Each record, exactly as written, should be printed again.

[Available records Boundary: Start]

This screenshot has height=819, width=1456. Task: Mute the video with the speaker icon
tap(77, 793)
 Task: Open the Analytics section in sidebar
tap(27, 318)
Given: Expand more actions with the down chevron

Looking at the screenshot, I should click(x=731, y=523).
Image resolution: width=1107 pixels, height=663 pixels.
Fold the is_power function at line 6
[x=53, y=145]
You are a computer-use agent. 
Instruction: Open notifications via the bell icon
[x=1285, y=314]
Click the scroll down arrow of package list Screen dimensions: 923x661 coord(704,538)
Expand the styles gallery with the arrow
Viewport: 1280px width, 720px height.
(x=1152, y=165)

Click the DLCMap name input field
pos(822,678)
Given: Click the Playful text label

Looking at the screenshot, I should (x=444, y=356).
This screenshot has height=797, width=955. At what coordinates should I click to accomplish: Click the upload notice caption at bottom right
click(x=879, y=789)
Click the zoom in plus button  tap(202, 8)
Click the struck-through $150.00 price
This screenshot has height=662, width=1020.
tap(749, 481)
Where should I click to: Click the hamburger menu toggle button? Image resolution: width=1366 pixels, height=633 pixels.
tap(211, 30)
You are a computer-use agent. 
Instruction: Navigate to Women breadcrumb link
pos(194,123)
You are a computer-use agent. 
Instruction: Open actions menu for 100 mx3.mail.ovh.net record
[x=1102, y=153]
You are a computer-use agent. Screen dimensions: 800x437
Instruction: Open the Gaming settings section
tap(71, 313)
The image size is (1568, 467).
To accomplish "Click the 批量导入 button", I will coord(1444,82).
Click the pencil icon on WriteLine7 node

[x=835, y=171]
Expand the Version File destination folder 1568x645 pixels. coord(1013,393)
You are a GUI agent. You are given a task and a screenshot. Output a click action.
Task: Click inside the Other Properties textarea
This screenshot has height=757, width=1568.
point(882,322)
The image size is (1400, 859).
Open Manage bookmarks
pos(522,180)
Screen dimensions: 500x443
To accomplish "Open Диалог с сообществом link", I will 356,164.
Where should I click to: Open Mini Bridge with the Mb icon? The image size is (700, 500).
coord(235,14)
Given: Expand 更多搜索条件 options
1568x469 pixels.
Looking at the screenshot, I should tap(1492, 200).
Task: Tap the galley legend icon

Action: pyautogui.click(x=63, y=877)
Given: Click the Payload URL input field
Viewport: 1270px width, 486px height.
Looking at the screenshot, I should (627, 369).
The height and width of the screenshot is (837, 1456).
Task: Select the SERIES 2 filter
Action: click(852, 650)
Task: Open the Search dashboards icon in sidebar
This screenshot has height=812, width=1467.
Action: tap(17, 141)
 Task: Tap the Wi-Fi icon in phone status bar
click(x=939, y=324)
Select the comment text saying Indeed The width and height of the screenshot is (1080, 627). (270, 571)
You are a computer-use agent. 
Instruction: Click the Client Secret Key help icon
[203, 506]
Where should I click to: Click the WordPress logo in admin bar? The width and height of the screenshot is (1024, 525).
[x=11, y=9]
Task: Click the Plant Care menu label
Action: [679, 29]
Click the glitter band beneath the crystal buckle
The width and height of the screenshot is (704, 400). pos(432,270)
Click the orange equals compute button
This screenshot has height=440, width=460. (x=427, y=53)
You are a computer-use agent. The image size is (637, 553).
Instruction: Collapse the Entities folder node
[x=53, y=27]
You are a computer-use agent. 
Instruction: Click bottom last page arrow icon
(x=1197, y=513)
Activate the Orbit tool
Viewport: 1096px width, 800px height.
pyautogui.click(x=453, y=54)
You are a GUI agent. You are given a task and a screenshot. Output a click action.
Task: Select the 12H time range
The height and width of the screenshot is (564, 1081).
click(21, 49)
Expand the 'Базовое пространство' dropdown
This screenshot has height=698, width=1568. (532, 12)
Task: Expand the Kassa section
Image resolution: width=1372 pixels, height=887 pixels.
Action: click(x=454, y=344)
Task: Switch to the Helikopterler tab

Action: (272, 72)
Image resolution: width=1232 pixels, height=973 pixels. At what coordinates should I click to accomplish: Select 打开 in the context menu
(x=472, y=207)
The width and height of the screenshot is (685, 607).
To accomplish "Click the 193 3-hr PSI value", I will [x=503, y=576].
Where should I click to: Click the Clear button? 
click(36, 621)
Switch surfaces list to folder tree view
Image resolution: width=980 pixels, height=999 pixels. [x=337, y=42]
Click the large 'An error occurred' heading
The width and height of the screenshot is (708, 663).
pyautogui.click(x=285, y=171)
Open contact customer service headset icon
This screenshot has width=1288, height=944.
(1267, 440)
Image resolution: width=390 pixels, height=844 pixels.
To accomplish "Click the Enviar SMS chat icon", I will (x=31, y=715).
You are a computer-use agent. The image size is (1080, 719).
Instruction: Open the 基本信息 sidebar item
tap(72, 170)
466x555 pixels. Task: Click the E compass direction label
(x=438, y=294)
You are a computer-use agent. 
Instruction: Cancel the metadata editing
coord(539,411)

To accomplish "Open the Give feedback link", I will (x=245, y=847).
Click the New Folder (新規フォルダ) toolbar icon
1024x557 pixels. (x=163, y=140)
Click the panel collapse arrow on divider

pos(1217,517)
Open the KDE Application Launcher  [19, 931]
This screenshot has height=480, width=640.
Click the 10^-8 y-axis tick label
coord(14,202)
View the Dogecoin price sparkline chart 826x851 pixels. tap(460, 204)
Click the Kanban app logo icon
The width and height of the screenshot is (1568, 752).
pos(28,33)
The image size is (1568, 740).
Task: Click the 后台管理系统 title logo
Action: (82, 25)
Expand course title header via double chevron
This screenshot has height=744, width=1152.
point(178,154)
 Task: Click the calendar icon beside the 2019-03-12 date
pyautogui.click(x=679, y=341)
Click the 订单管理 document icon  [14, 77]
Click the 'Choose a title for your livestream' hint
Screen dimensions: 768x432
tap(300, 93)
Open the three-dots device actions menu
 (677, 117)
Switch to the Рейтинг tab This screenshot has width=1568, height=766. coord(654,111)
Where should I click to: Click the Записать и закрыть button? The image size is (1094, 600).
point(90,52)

[Available records Boundary: End]

▶ _Finished task_
This screenshot has height=819, width=1456. Task: Mute the video with the speaker icon
tap(77, 793)
 Task: Open the Analytics section in sidebar
tap(27, 318)
Given: Expand more actions with the down chevron

Looking at the screenshot, I should click(x=731, y=523).
Image resolution: width=1107 pixels, height=663 pixels.
Fold the is_power function at line 6
[x=53, y=145]
You are a computer-use agent. 
Instruction: Open notifications via the bell icon
[x=1285, y=314]
Click the scroll down arrow of package list Screen dimensions: 923x661 coord(704,538)
Expand the styles gallery with the arrow
Viewport: 1280px width, 720px height.
(x=1152, y=165)

Click the DLCMap name input field
pos(822,678)
Given: Click the Playful text label

Looking at the screenshot, I should (x=444, y=356).
This screenshot has height=797, width=955. At what coordinates should I click to accomplish: Click the upload notice caption at bottom right
click(x=879, y=789)
Click the zoom in plus button  tap(202, 8)
Click the struck-through $150.00 price
This screenshot has height=662, width=1020.
tap(749, 481)
Where should I click to: Click the hamburger menu toggle button? Image resolution: width=1366 pixels, height=633 pixels.
tap(211, 30)
You are a computer-use agent. 
Instruction: Navigate to Women breadcrumb link
pos(194,123)
You are a computer-use agent. 
Instruction: Open actions menu for 100 mx3.mail.ovh.net record
[x=1102, y=153]
You are a computer-use agent. Screen dimensions: 800x437
Instruction: Open the Gaming settings section
tap(71, 313)
The image size is (1568, 467).
To accomplish "Click the 批量导入 button", I will coord(1444,82).
Click the pencil icon on WriteLine7 node

[x=835, y=171]
Expand the Version File destination folder 1568x645 pixels. coord(1013,393)
You are a GUI agent. You are given a task and a screenshot. Output a click action.
Task: Click inside the Other Properties textarea
This screenshot has height=757, width=1568.
point(882,322)
The image size is (1400, 859).
Open Manage bookmarks
pos(522,180)
Screen dimensions: 500x443
To accomplish "Open Диалог с сообществом link", I will 356,164.
Where should I click to: Open Mini Bridge with the Mb icon? The image size is (700, 500).
coord(235,14)
Given: Expand 更多搜索条件 options
1568x469 pixels.
Looking at the screenshot, I should tap(1492, 200).
Task: Tap the galley legend icon

Action: pyautogui.click(x=63, y=877)
Given: Click the Payload URL input field
Viewport: 1270px width, 486px height.
Looking at the screenshot, I should (627, 369).
The height and width of the screenshot is (837, 1456).
Task: Select the SERIES 2 filter
Action: click(852, 650)
Task: Open the Search dashboards icon in sidebar
This screenshot has height=812, width=1467.
Action: tap(17, 141)
 Task: Tap the Wi-Fi icon in phone status bar
click(x=939, y=324)
Select the comment text saying Indeed The width and height of the screenshot is (1080, 627). (270, 571)
You are a computer-use agent. 
Instruction: Click the Client Secret Key help icon
[203, 506]
Where should I click to: Click the WordPress logo in admin bar? The width and height of the screenshot is (1024, 525).
[x=11, y=9]
Task: Click the Plant Care menu label
Action: [679, 29]
Click the glitter band beneath the crystal buckle
The width and height of the screenshot is (704, 400). pos(432,270)
Click the orange equals compute button
This screenshot has height=440, width=460. (x=427, y=53)
You are a computer-use agent. The image size is (637, 553).
Instruction: Collapse the Entities folder node
[x=53, y=27]
You are a computer-use agent. 
Instruction: Click bottom last page arrow icon
(x=1197, y=513)
Activate the Orbit tool
Viewport: 1096px width, 800px height.
pyautogui.click(x=453, y=54)
You are a GUI agent. You are given a task and a screenshot. Output a click action.
Task: Select the 12H time range
The height and width of the screenshot is (564, 1081).
click(21, 49)
Expand the 'Базовое пространство' dropdown
This screenshot has height=698, width=1568. (532, 12)
Task: Expand the Kassa section
Image resolution: width=1372 pixels, height=887 pixels.
Action: click(x=454, y=344)
Task: Switch to the Helikopterler tab

Action: (272, 72)
Image resolution: width=1232 pixels, height=973 pixels. At what coordinates should I click to accomplish: Select 打开 in the context menu
(x=472, y=207)
The width and height of the screenshot is (685, 607).
To accomplish "Click the 193 3-hr PSI value", I will [x=503, y=576].
Where should I click to: Click the Clear button? 
click(36, 621)
Switch surfaces list to folder tree view
Image resolution: width=980 pixels, height=999 pixels. [x=337, y=42]
Click the large 'An error occurred' heading
The width and height of the screenshot is (708, 663).
pyautogui.click(x=285, y=171)
Open contact customer service headset icon
This screenshot has width=1288, height=944.
(1267, 440)
Image resolution: width=390 pixels, height=844 pixels.
To accomplish "Click the Enviar SMS chat icon", I will (x=31, y=715).
You are a computer-use agent. The image size is (1080, 719).
Instruction: Open the 基本信息 sidebar item
tap(72, 170)
466x555 pixels. Task: Click the E compass direction label
(x=438, y=294)
You are a computer-use agent. 
Instruction: Cancel the metadata editing
coord(539,411)

To accomplish "Open the Give feedback link", I will (x=245, y=847).
Click the New Folder (新規フォルダ) toolbar icon
1024x557 pixels. (x=163, y=140)
Click the panel collapse arrow on divider

pos(1217,517)
Open the KDE Application Launcher  [19, 931]
This screenshot has height=480, width=640.
Click the 10^-8 y-axis tick label
coord(14,202)
View the Dogecoin price sparkline chart 826x851 pixels. tap(460, 204)
Click the Kanban app logo icon
The width and height of the screenshot is (1568, 752).
pos(28,33)
The image size is (1568, 740).
Task: Click the 后台管理系统 title logo
Action: (82, 25)
Expand course title header via double chevron
This screenshot has height=744, width=1152.
point(178,154)
 Task: Click the calendar icon beside the 2019-03-12 date
pyautogui.click(x=679, y=341)
Click the 订单管理 document icon  [14, 77]
Click the 'Choose a title for your livestream' hint
Screen dimensions: 768x432
tap(300, 93)
Open the three-dots device actions menu
 (677, 117)
Switch to the Рейтинг tab This screenshot has width=1568, height=766. coord(654,111)
Where should I click to: Click the Записать и закрыть button? The image size is (1094, 600).
point(90,52)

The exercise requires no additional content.